Edito : Le buzz à tout prix

La fièvre du live semble s’être emparée d’une frange de la classe politique marocaine. En l’espace d’une même soirée, en fin de semaine dernière, par exemple, le microcosme des internautes branchés ne savait plus où donner de la tête.

En fait, ils étaient en tout et pour tout pas plus de 4.000 à 5.000. Autant dire pas grand monde et c’est la preuve, pour nos politiciens apprentis podcasters, que le format à lui seul ne suffit pas pour faire le buzz. Que ce soit à travers les médias audiovisuels classiques ou les nouveaux canaux, les Youtube, Facebook et Cie, l’acte de communiquer ne peut être concluant sans le facteur central qui est le message en lui-même, le contenu et la chose communiquée.

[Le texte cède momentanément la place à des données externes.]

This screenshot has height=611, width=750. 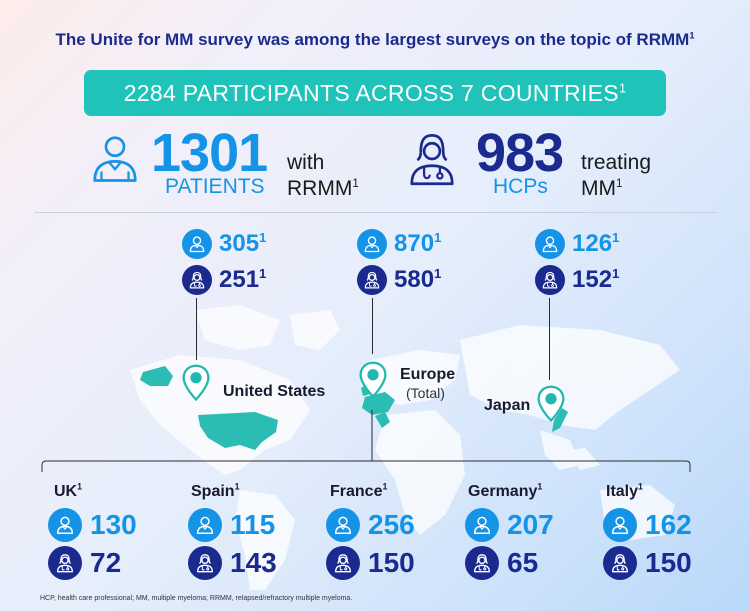 What do you see at coordinates (215, 186) in the screenshot?
I see `patients-label: PATIENTS` at bounding box center [215, 186].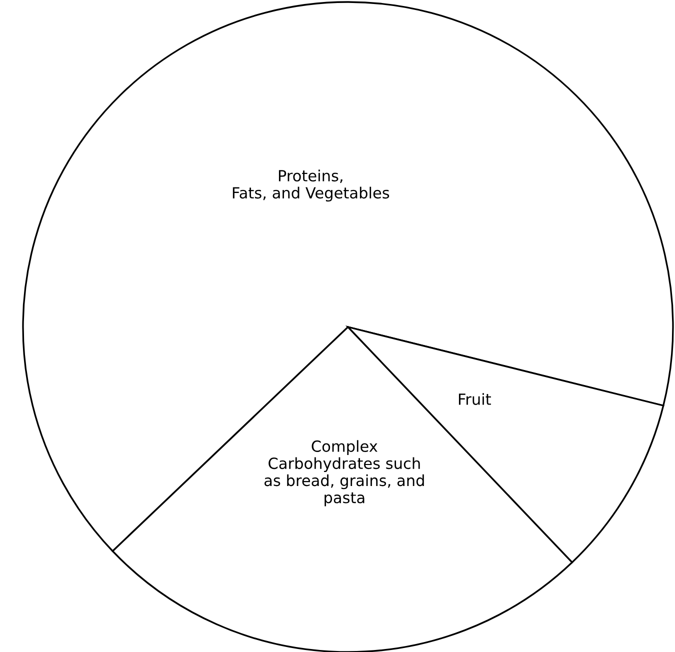 This screenshot has width=675, height=652. Describe the element at coordinates (311, 186) in the screenshot. I see `slice-label: Proteins, Fats, and Vegetables` at that location.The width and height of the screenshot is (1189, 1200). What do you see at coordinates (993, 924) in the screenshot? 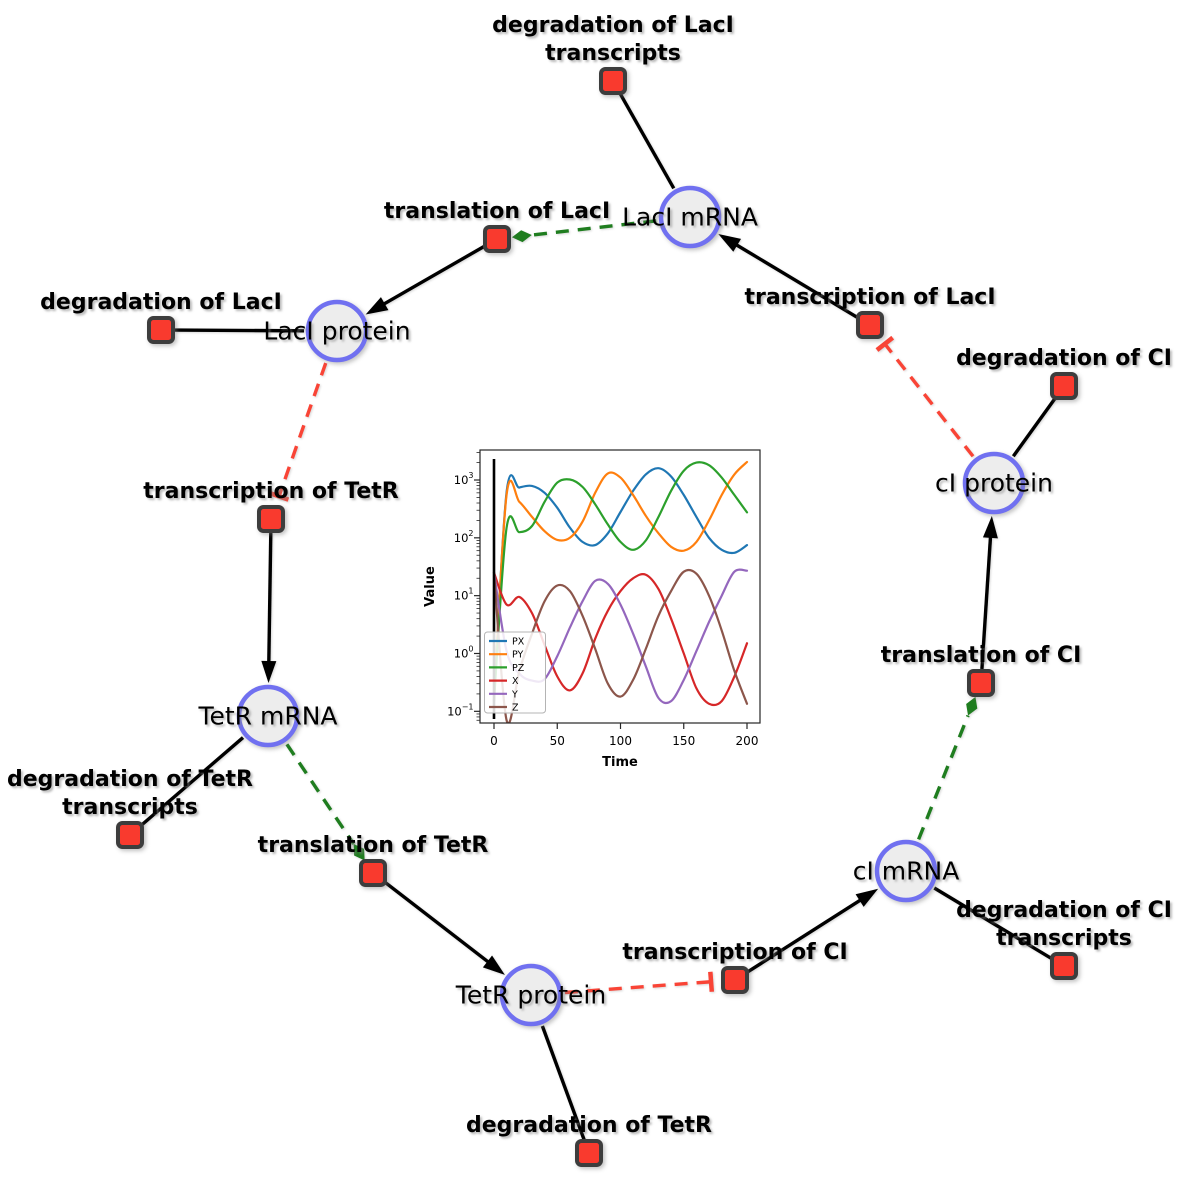
I see `edge-consumption-ci-mrna-deg-ci-tx` at bounding box center [993, 924].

Les amoureux de notre art ancestral de la Halqa le savent bien, même après des heures de spectacle, le spectateur n’est jamais rassasié puisque chez les vrais maîtres conteurs et hlaykiyyas de la pure tradition marocaine, le spectateur n’a pas le temps de s’ennuyer parce qu’il y a de la vraie consistance.

Et avec les nouvelles technologies, la magie et la puissance des réseaux sociaux, les politiciens qui s’y essaient découvrent rapidement le revers de la médaille : quand on n’a pas de matière consistante à partager et à communiquer, vouloir faire du buzz à tout prix finit par se retourner contre son auteur en bad buzz à travers les commentaires, entre autres.

Faire un live pour raconter des inepties, cela revient à faire une Halqa de très bas de gamme des temps modernes, qu’on pourrait appeler e-halqa.